__Exercise aim__: Write the next part of the bug report on the innodb_commit_concurrency race condition, picking up after its final line.

__Article__:
— BEGIN —

Bug #42101 Race condition in innodb_commit_concurrency
Submitted: 14 Jan 2009 9:27 Modified: 20 Jun 2010 1:02
Reporter: Marko Mäkelä Email Updates:
Status: Closed Impact on me:
None 
Category:MySQL Server: InnoDB storage engine Severity:S3 (Non-critical)
Version:5.1 OS:Any
Assigned to: Satya B CPU Architecture:Any

[14 Jan 2009 9:27] Marko Mäkelä
Description:
If the global variable innodb_commit_concurrency is set to 0 while innobase_commit() is being executed, some threads may remain stuck in pthread_cond_wait(&commit_cond, &commit_cond_m).

Furthermore, the symbol srv_commit_concurrency could be declared static in ha_innodb.cc, as it is not referenced anywhere else. And the documentation of the variable innodb_commit_concurrency is lacking. It should say something like "The maximum number of concurrent commits inside InnoDB (0 means unlimited)" in addition to the current comment "Helps in performance tuning in heavily concurrent environments."

How to repeat:
Set innodb_commit_concurrency=1, start a commit-intensive workload with many threads, and set innodb_commit_concurrency=0.

Suggested fix:
Assign the result to a local variable in innobase_commit() or write an update callback for innodb_commit_concurrency that will pthread_signal(&commit_cond), or do both.
[14 May 2009 9:09] Marko Mäkelä
Simple fix #1: Remove the option innodb_commit_concurrency, or make it a no-op.

Simple fix #2: Remove the checks for commit_concurrency > 0 in innobase_commit() in ha_innodb.cc. Penalty: innobase_commit() will acquire and release commit_cond_m twice, likely reducing performance.

Complex fix #1: Remove the checks for commit_concurrency > 0, but try replacing the mutex operations with an atomic increment or decrement. This is tricky because of the pthread_cond_signal().

Complex fix #2: Write an innodb_commit_concurrency update callback that will do something special when the value is changed to or from 0, such as update innobase_hton->commit to one of two versions of innobase_commit().
[14 May 2009 9:46] Marko Mäkelä
Simple fix #3: Write an update callback function that prevents updating innodb_commit_concurrency from zero to nonzero or vice versa. Such updates would require a server restart.
[14 May 2009 11:38] Marko Mäkelä
Simple fix #3 is now in review.
[19 May 2009 8:23] Bugs System
A patch for this bug has been committed. After review, it may
be pushed to the relevant source trees for release in the next
version. You can access the patch from:

  http://lists.mysql.com/commits/74460

2891 Satya B	2009-05-19
      Applying InnoDB snashot 5.1-ss5024,part 3. Fixes BUG#42101
      
      BUG#42101 - Race condition in innodb_commit_concurrency
      
      Detailed revision comments:
      
      r4994 | marko | 2009-05-14 15:04:55 +0300 (Thu, 14 May 2009) | 18 lines
      branches/5.1: Prevent a race condition in innobase_commit() by ensuring
      that innodb_commit_concurrency>0 remains constant at run time. (Bug #42101)

— END —

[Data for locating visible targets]
— BEGIN —

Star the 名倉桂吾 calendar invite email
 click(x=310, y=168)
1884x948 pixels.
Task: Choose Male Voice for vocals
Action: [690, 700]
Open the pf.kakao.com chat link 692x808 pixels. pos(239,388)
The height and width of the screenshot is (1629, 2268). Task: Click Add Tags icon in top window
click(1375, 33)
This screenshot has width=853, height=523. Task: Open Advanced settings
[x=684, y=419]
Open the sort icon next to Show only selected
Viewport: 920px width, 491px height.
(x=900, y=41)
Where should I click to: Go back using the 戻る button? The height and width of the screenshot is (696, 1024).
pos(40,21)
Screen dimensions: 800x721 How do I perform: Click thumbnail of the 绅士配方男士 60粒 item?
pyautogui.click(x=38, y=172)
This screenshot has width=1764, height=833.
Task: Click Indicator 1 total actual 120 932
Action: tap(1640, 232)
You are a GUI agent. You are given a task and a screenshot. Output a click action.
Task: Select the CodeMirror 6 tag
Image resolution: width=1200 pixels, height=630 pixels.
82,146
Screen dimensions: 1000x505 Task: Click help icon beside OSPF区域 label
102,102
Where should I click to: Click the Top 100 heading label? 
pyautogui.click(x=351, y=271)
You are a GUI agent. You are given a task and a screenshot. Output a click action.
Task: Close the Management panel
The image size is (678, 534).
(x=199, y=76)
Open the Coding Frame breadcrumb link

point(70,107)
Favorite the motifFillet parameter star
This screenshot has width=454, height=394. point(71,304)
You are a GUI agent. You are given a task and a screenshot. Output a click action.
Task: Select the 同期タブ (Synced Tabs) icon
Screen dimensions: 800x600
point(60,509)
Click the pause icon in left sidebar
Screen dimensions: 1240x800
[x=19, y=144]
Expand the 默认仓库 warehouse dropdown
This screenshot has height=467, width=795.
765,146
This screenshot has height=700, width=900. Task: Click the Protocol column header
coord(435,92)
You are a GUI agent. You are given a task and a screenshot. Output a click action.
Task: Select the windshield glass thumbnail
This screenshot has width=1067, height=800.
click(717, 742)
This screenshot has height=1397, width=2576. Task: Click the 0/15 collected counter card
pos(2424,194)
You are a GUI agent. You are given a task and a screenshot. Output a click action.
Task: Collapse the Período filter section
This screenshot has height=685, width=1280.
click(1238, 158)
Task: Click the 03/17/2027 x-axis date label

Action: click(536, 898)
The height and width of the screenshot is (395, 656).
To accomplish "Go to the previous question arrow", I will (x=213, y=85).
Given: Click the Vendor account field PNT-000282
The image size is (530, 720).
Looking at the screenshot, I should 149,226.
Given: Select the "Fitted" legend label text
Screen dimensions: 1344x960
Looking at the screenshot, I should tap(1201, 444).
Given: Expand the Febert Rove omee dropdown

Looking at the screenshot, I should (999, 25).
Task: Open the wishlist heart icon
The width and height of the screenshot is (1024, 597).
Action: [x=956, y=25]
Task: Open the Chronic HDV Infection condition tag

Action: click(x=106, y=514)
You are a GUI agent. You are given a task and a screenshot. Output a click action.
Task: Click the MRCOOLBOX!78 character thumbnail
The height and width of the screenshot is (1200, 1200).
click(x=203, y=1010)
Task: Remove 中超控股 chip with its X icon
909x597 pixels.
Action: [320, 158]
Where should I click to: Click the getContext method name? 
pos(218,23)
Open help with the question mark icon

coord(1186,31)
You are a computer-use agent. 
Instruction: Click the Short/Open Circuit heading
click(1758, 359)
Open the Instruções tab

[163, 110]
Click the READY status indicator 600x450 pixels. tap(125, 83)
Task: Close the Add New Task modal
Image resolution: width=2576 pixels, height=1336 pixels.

— END —

__Answer to this task__:
      
      srv_commit_concurrency: Make this a static variable in ha_innodb.cc.
      
      innobase_commit_concurrency_validate(): Check that innodb_commit_concurrency
      is not changed from or to 0 at run time.  This is needed, because
      innobase_commit() assumes that innodb_commit_concurrency>0 remains constant.
      Without this limitation, the checks for innodb_commit_concurrency>0
      in innobase_commit() should be removed and that function would have to
      acquire and release commit_cond_m at least twice per invocation.
      Normally, innodb_commit_concurrency=0, and introducing the mutex operations
      would mean significant overhead.
      
      innodb_bug42101.test, innodb_bug42101-nonzero.test: Test cases.
      
      rb://123 approved by Heikki Tuuri
      added:
        mysql-test/r/innodb_bug42101-nonzero.result
        mysql-test/r/innodb_bug42101.result
        mysql-test/t/innodb_bug42101-nonzero-master.opt
        mysql-test/t/innodb_bug42101-nonzero.test
        mysql-test/t/innodb_bug42101.test
      modified:
        storage/innobase/handler/ha_innodb.cc
        storage/innobase/include/srv0srv.h
        storage/innobase/srv/srv0srv.c
[19 May 2009 8:46] Satya B
Notes to Docs team:
Patch queued to 5.1-bugteam.  NOT yet in 6.0 (5.1-snapshot-ss5024 is null merged
into 6.0). Please return to "Patch approved" after documenting until 6.0
snapshot is available.
[28 May 2009 8:16] Bugs System
Pushed into 5.1.36 (revid:joro@sun.com-20090528073639-yohsb4q1jzg7ycws) (version source revid:satya.bn@sun.com-20090519082028-7fsv4ynezif2io7b) (merge vers: 5.1.36) (pib:6)
[2 Jun 2009 6:18] Marko Mäkelä
The fix prevents SET GLOBAL innodb_commit_concurrency when it would change the "nonzero" status of innodb_commit_concurrency. You can still change the parameter from nonzero to another nonzero value.

Before the fix, changing the parameter from nonzero to zero or from zero to nonzero is likely to trigger race conditions or deadlocks when there are any ongoing InnoDB transactions.
[2 Jun 2009 16:38] Paul DuBois
Noted in 5.1.36 changelog.

There was a race condition when changing innodb_commit_concurrency at
runtime from zero to non-zero or from non-zero to zero. Now this
variable cannot be changed at runtime from zero to non-zero or vice 
versa. The value can still be changed from one non-zero value to
another. 

Setting report to Patch approved pending push into 6.0.x.
[17 Jun 2009 19:23] Bugs System
Pushed into 5.4.4-alpha (revid:alik@sun.com-20090616183122-chjzbaa30qopdra9) (version source revid:satya.bn@sun.com-20090519083733-iksol2m6mcevrsgy) (merge vers: 6.0.12-alpha) (pib:11)
[25 Jun 2009 12:12] Marko Mäkelä
See also the follow-up Bug #45749.
[13 Jul 2009 17:49] Bugs System
Pushed into 5.1.37 (revid:joro@sun.com-20090713174543-cd2x7q1gi1hzoand) (version source revid:staale.smedseng@sun.com-20090710151930-6e6kq5tp7ux1rtbh) (merge vers: 5.1.37) (pib:11)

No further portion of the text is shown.